(TEXT SECTION begins)
GPOs help LTC facilities navigate rising costs
Todd Ebert, Healthcare Supply Chain Association
Long-term care providers in nursing homes, assisted living facilities, rehabilitative centers, and home health providers are facing dynamic new challenges in a post-Affordable Care Act world. Increased responsibility and mounting financial pressures mean that long-term care facilities and their healthcare group purchasing organization partners are placing a greater emphasis than ever before on finding innovative solutions and delivering value.
Some care that was recently provided by hospitals has now moved beyond hospital walls, and it is increasingly falling to non-acute care facilities to treat patients and help avoid unnecessary hospital readmissions. Patients are discharged from hospitals more quickly and often need additional prescriptive or rehabilitative therapy. Non-acute care facilities are conducting critical follow-up to help ensure that patients complete their treatment regimens.
(TEXT SECTION ends)
(GIVEN INFORMATION begins)
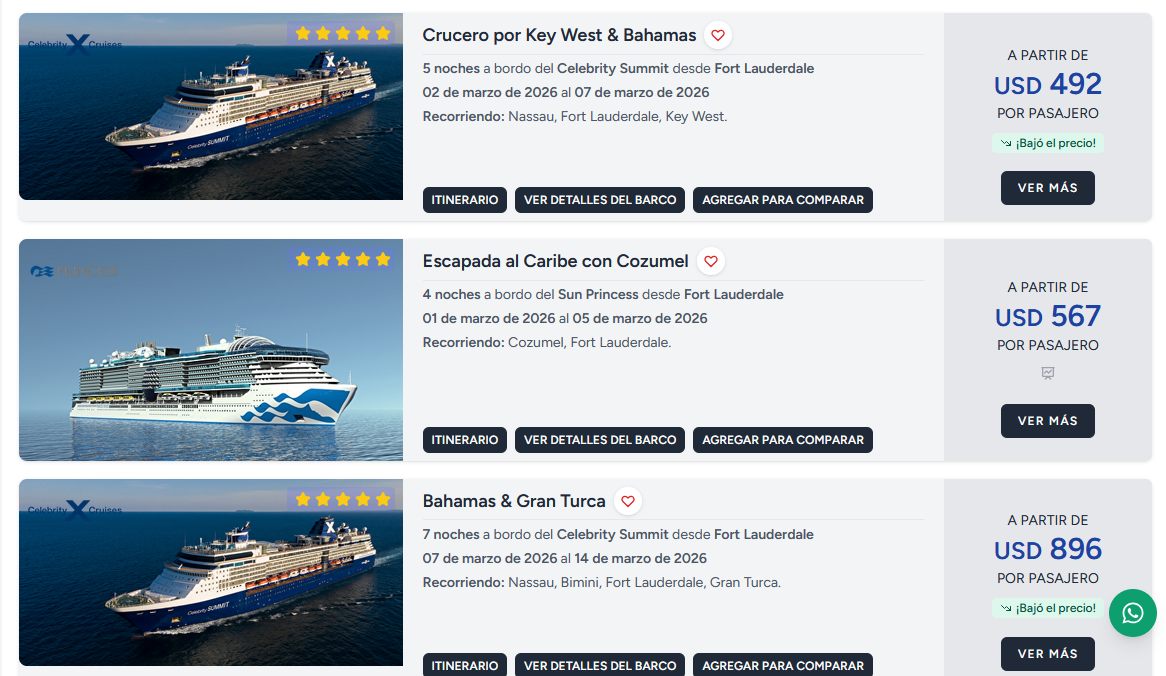This screenshot has height=676, width=1166.
Task: Favorite the Crucero por Key West & Bahamas cruise
Action: pyautogui.click(x=718, y=35)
(GIVEN INFORMATION ends)
## WORK TASK
From the article on GPOs and long-term care costs above, list every type of long-term care provider it names.

## FINISHED EXERCISE
- Nursing homes
- Assisted living facilities
- Rehabilitative centers
- Home health providers